Ma sœur a appelé Diogène, ils m’ont repris dans leur programme. Ils m’ont relogé et ça a marché. Ça fait 7 ans maintenant que je suis en HLM : ça se passe bien, j’ai un bel appart. Je joue au bowling 3 fois par semaine dans deux ligues. Je ne reçois plus les services de Diogène depuis 4-5 ans. Mais on reste toujours proches ! Si j’avais pas eu l’aide de Diogène, pour me trouver un appartement, en payer une partie… je ne sais pas où je serais. Je pense que je ne serais jamais sorti de la rue si vous n’aviez pas fait ça. Je suis content aussi d’avoir arrêté de fumer et de boire.

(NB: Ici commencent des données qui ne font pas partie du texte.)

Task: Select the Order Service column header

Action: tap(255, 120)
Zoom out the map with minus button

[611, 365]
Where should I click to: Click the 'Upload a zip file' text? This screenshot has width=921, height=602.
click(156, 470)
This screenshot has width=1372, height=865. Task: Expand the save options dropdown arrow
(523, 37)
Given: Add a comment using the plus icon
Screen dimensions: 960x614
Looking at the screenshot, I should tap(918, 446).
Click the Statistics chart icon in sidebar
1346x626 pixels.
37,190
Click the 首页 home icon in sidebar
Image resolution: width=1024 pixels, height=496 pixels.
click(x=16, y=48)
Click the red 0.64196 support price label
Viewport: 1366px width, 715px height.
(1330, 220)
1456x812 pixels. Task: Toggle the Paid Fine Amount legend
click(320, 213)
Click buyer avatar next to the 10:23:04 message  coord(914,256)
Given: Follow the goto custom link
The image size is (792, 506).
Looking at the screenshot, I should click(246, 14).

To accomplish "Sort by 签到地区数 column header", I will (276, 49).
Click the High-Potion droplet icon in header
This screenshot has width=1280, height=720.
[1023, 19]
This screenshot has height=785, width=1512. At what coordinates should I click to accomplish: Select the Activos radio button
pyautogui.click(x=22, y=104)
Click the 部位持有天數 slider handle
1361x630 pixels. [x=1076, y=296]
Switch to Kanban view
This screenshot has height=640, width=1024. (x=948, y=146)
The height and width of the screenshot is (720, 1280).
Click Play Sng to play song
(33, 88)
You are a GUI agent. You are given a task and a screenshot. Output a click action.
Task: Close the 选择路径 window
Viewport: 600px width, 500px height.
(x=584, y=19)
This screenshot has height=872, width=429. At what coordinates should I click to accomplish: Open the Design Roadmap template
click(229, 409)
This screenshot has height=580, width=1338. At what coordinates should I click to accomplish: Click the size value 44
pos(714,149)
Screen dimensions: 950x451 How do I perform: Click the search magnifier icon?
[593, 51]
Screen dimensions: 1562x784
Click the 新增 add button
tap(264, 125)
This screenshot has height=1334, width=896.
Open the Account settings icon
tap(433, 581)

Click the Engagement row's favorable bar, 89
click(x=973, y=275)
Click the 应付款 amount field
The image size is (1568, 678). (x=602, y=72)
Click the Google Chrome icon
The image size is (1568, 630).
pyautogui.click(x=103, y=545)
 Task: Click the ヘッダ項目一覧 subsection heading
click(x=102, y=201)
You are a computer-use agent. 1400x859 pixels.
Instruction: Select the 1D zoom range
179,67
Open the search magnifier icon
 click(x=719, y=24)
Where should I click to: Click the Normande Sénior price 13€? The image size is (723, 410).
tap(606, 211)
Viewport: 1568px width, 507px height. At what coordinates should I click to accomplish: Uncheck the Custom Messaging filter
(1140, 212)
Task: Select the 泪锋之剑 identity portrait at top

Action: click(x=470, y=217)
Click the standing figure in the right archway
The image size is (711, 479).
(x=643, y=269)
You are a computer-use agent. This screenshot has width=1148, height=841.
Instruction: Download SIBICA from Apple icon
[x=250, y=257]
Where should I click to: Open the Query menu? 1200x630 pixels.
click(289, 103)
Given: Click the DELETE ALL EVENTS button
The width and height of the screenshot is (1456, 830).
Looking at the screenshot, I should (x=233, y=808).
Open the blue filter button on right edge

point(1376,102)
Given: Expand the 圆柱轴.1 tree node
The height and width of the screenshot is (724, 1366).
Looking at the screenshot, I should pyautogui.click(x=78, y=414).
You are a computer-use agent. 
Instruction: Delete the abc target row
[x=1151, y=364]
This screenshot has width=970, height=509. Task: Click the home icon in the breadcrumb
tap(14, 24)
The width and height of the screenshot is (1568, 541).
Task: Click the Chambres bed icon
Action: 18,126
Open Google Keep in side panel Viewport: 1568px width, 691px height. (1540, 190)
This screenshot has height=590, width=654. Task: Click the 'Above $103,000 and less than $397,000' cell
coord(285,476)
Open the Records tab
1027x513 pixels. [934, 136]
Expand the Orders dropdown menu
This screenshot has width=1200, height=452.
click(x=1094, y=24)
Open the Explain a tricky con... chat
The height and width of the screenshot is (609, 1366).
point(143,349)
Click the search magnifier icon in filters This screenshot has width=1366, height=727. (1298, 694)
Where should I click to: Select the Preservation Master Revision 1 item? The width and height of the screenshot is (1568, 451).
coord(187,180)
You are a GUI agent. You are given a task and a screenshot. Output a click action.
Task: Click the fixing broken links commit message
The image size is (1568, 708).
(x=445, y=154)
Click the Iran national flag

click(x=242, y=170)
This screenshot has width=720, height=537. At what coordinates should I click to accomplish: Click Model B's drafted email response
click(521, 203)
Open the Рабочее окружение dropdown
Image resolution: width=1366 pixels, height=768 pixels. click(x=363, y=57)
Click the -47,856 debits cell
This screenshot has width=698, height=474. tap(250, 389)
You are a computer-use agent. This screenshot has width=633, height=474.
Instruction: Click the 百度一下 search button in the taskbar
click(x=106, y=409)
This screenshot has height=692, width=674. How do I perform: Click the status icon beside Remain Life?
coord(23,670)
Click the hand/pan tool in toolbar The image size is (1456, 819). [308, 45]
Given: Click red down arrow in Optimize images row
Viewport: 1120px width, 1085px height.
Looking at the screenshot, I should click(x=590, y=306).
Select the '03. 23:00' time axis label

L’autre fois, ma sœur Gisèle m’a servi un verre de whisky à l’érable, tabarnouche que c’était bon. Ah, c’était bon. Rendu chez nous, je suis allé à la Commission des liqueurs, je suis allé m’en acheter une bouteille. Ça m’a pris 4 jours pour le boire. Là, j’ai arrêté, je n’en ai pas racheté tout suite. Quand j’en ai racheté une autre bouteille, ça m’a pris 2 mois la boire. Après ça, j’ai dit : « c’est fini ! » J’ai décidé que je ne buvais plus, j’avais pas d’argent. J’ai été habitué des années sans boire. Toutes les années que j’allais coucher à OBM…pas question que je boive et que je retourne là-bas.

Donc y’a quelque chose de bon qui est ressorti de ça. Dans mon malheur, il y a sorti quelque chose de bien. Vous autres, vous m’avez vu dans le temps que j’étais f lyé pas mal. Pis là… ça fait toute une différence ! Oui, je suis bien là. 

Lors de la soirée de notre 35e anniversaire, la conteuse professionnelle Lucie Bisson nous a transporté·es dans l’univers de Gaston.